This year’s annual Shangri-La Dialogue in Singapore was particularly interesting because a large delegation from China participated — and at a significantly higher level than at last year’s event. Listening to the lengthy American and Chinese speeches from a comparative perspective confirmed what has been in the air since Chinese President Xi Jinping came to power in 2013: the ideological gap between the US and China is widening.


This is noticeable at both the domestic and foreign-policy levels. On the domestic front, the Communist Party of China (CPC) appears increasingly pleased with its own political system. In Singapore for the May 31-June 2 dialogue, General Wei Fenghe, China’s Minister of National Defense, reminded the audience that China has “a socialist system,” that “the [People’s Liberation Army] is the people’s force under the leadership of the CPC,” and referred to the “strong leadership of the CPC Central Committee with Comrade Xi Jinping at its core.” If this rhetoric is common in speeches directed at a domestic audience, it is rather new in an international forum. Not only does China appear very confident about underlining the specific features of its system, it also appears more willing to position this system as a reference point for the rest of the world. In July 2017, State Councilor Yang Jiechi wrote of China: “We should enhance confidence in the path, theories, system and culture of socialism with distinctive Chinese features, and share our governance experience with other countries.” 1 That sentiment was expressed in almost the same words several months later by Xi during the 19th Party Congress in October 2017.2


Many observers in the US, but also in Europe, tend not to take the ideological gap seriously, believing that the “red” references present in speeches by top Chinese officials are there merely for political purposes, that those references do not indicate a strong belief. But speeches like the ones heard in Singapore this year, as well as more informal exchanges with officials and think tankers in Beijing, tend to indicate the contrary: many Chinese policy-makers do not look at the socialist identity of their country with cynicism. This seems to be particularly true at senior levels within the People’s Liberation Army and the Communist Party, where political and ideological loyalty are key criteria for recruitment and promotion.

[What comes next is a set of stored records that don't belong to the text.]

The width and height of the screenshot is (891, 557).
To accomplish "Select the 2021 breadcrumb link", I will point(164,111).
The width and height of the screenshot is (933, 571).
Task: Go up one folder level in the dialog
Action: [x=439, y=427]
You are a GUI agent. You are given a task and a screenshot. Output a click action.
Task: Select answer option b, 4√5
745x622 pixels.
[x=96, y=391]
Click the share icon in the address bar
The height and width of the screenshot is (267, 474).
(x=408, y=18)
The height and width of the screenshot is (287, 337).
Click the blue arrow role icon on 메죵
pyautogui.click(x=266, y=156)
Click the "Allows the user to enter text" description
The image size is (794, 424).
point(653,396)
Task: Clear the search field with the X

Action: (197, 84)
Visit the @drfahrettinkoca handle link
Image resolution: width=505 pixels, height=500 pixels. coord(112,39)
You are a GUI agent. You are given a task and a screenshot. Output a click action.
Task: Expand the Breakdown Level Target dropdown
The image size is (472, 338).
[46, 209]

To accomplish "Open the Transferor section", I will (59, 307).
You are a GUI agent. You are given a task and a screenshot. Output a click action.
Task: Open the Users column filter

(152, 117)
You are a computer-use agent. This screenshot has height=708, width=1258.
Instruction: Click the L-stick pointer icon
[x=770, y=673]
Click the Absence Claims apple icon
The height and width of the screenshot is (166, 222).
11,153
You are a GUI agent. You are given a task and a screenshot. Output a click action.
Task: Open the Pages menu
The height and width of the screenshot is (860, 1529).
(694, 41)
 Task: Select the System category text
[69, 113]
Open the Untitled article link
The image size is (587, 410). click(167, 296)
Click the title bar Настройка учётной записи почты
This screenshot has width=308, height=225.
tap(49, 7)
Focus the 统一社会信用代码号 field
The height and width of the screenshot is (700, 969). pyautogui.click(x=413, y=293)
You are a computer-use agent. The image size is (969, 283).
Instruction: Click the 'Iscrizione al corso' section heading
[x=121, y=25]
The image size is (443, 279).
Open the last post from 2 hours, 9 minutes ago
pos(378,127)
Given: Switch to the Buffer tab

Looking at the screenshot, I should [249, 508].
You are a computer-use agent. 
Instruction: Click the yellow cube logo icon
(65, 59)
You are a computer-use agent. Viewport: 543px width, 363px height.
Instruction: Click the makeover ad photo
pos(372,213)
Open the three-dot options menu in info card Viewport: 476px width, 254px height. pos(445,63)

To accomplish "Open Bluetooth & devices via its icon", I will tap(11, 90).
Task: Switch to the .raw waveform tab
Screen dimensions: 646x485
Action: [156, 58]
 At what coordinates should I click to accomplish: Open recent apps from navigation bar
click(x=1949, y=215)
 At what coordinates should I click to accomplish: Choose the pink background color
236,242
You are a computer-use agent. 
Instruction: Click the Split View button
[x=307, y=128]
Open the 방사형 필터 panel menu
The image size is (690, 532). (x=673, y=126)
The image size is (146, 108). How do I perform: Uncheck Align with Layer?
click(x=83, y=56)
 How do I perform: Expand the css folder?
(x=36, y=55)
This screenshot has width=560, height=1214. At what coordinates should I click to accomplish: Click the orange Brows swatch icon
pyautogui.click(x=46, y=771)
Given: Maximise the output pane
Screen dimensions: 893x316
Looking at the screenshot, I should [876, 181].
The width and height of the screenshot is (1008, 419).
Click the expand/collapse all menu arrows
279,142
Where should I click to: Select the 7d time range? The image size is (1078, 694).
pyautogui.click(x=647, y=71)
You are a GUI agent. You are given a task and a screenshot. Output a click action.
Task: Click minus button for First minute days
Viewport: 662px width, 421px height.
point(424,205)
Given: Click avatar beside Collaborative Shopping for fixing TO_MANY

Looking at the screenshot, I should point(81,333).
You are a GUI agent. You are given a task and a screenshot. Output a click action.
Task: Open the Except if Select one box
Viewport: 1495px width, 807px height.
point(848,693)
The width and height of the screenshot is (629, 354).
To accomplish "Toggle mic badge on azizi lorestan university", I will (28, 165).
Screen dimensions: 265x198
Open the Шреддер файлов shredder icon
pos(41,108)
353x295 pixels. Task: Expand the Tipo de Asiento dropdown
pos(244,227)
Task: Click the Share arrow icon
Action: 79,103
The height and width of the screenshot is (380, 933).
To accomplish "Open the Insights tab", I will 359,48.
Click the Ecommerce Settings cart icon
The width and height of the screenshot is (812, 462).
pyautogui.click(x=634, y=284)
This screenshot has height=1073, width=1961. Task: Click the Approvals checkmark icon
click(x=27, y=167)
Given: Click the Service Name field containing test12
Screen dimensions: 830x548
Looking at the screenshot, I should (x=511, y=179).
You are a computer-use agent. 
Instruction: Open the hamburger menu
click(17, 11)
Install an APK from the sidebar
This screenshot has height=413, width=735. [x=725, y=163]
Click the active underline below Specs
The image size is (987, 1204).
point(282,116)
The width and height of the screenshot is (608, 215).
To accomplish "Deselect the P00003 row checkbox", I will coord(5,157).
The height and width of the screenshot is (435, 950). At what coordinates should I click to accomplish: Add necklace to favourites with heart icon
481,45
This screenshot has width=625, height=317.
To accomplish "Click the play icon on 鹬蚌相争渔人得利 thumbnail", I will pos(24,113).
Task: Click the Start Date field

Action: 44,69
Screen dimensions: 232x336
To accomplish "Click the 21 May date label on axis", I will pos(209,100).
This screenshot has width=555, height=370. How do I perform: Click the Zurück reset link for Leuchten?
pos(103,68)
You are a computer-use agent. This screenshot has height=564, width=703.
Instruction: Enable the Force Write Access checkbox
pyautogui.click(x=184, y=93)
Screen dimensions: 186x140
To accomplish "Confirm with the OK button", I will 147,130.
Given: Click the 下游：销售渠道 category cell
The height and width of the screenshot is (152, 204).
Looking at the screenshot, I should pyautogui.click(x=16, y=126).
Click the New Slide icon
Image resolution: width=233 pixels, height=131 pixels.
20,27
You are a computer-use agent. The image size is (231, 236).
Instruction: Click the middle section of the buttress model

At foreign-policy level, China’s conceptual and ideological framework also differs greatly from that of the US. At the Shangri-La Dialogue, Major General Ci Guowei, Chief of the Office for International Military Co-operation at the Central Military Commission, reiterated that China opposes the concept of alliances and proposes instead a “new model of defense co-operation” based on partnerships. To be sure, since the People’s Republic of China was created in 1949, the country’s diplomacy has never embraced alliances. But under Xi’s leadership, the rejection of alliances is clearer than under his predecessor Hu Jintao, and appears more frequently in official communiqués. It is worth noting that China not only opposes the US alliance system, which it considers illegitimate (particularly in its neighborhood) but also any alliance system in general.


Defense Minister Wei’s speech had a broader “non-aligned” frame that reminded one of China’s foreign policy under Mao Zedong and Zhou Enlai, at events such as the 1955 Asia-Africa Conference in Bandung. Xi commemorated that landmark gathering of what became the non-aligned movement at the 60th anniversary of the conference three years ago during a visit to Indonesia, declaring his commitment to “carrying forward the Bandung spirit” and promoting co-operation among Asian and African developing nations. In his speech in Singapore, Wei positioned China as a “developing country” that never engaged in “colonial exploitation” and that advocates that “all countries, big or small, strong or weak, rich or poor, are equal members of the international community.”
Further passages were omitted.